• Information given
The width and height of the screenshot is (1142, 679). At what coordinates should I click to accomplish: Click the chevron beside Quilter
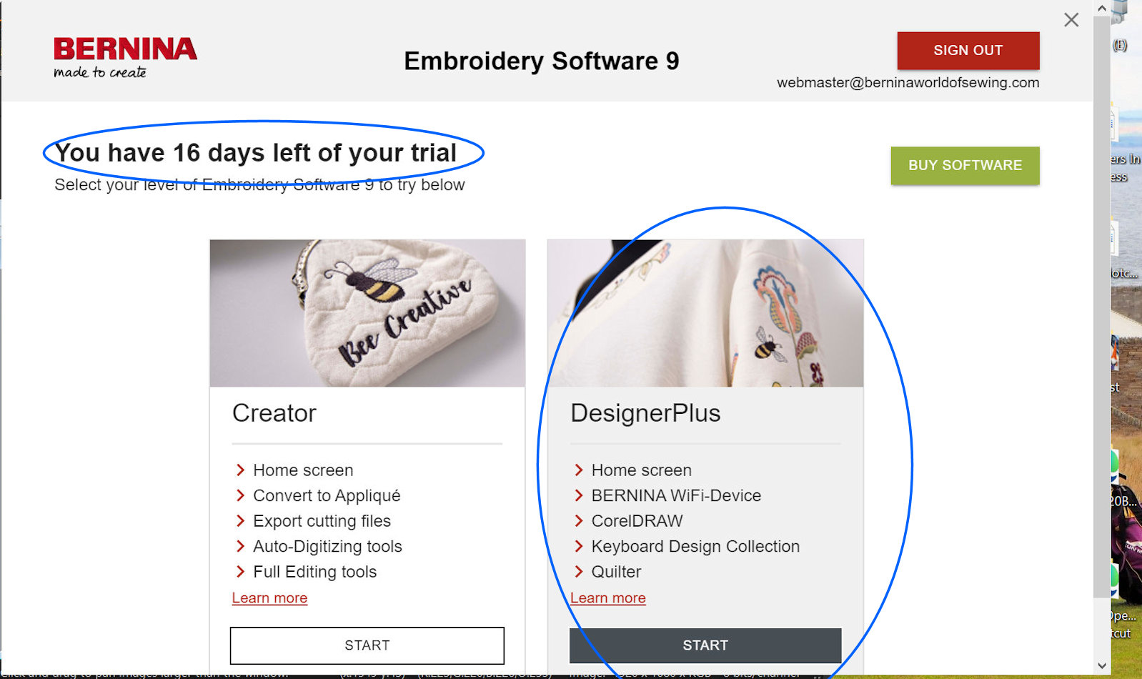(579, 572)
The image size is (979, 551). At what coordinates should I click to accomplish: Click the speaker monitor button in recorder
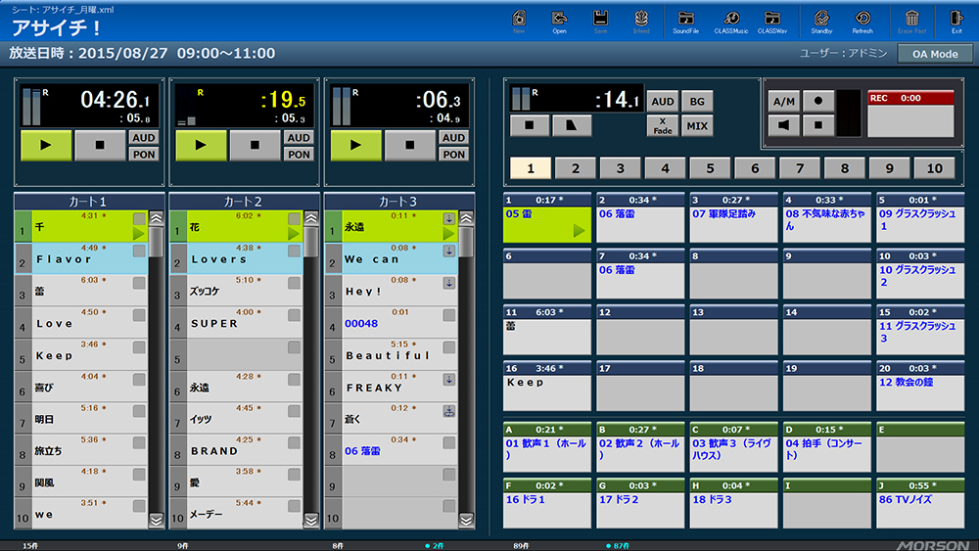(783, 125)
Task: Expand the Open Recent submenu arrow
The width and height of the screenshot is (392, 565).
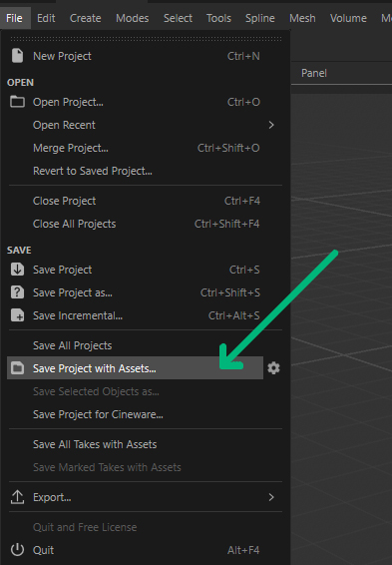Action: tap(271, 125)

---

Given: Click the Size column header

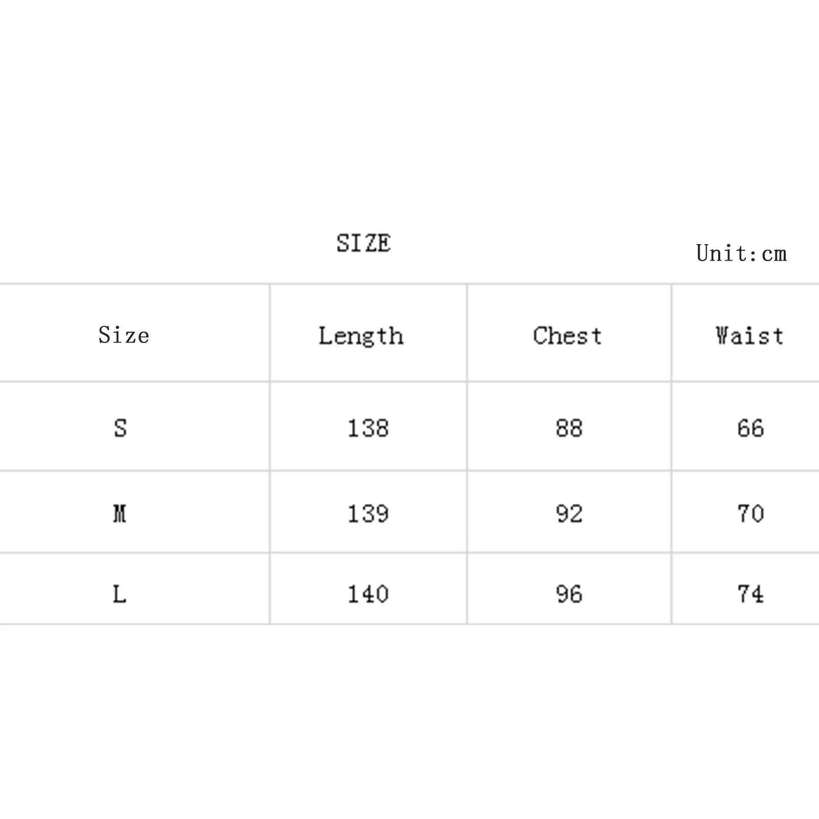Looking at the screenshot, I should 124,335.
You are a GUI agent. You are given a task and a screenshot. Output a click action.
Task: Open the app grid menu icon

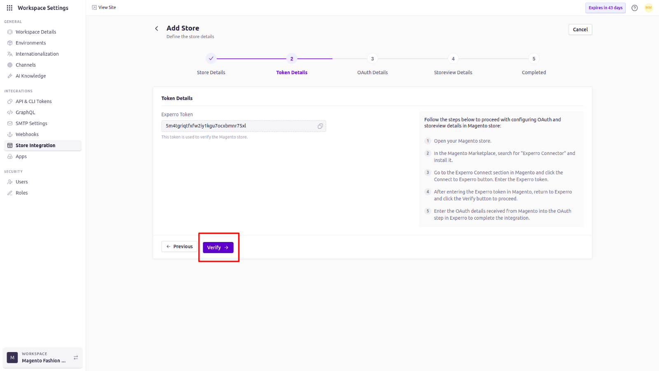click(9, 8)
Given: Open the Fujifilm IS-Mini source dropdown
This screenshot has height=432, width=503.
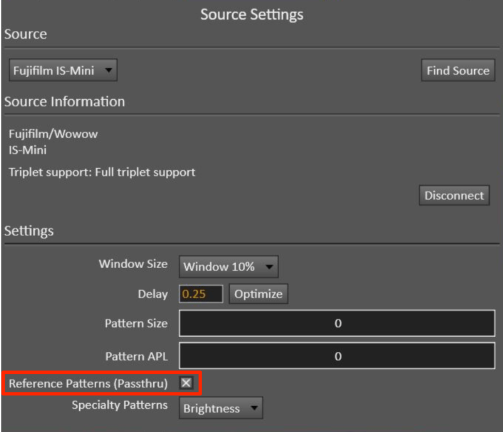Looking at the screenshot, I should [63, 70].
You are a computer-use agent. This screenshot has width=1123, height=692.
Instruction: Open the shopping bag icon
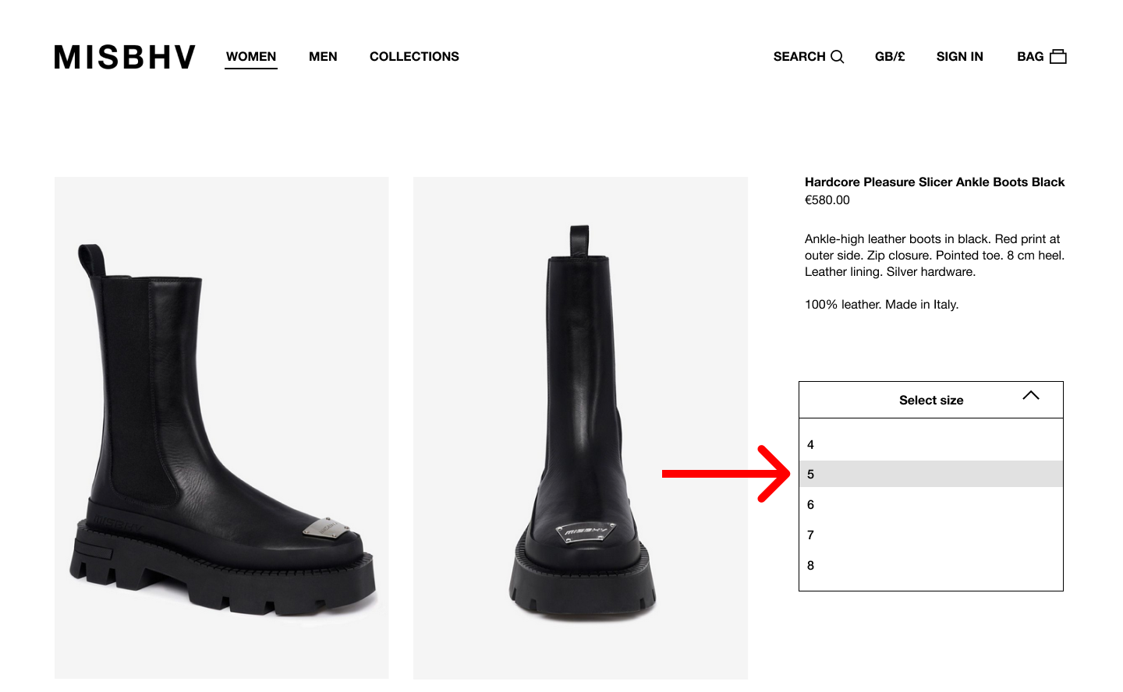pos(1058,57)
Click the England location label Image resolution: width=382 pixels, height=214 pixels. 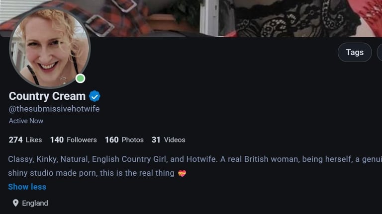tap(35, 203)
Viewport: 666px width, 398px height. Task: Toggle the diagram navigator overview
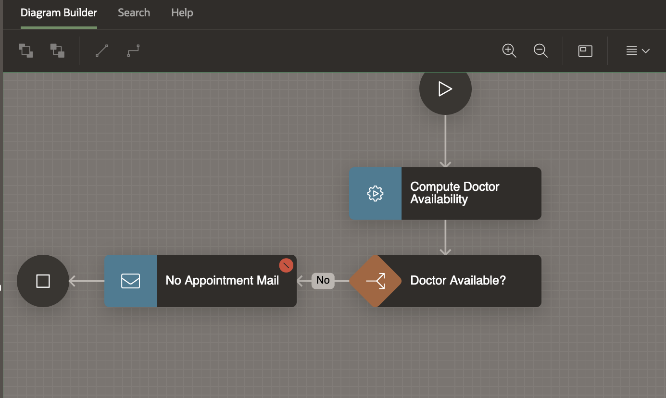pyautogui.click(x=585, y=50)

• What is needed
Copy the material from the line containing "Given: Open the" through the line containing "pos(1058,57)", swapping "shopping bag" for "shopping cart" and changing nothing else. Leave the pictures out.

• Complete answer
Given: Open the Fujifilm IS-Mini source dropdown
This screenshot has height=432, width=503.
Looking at the screenshot, I should [63, 70].
You are a computer-use agent. This screenshot has width=1123, height=692.
Instruction: Open the shopping cart icon
pos(1058,57)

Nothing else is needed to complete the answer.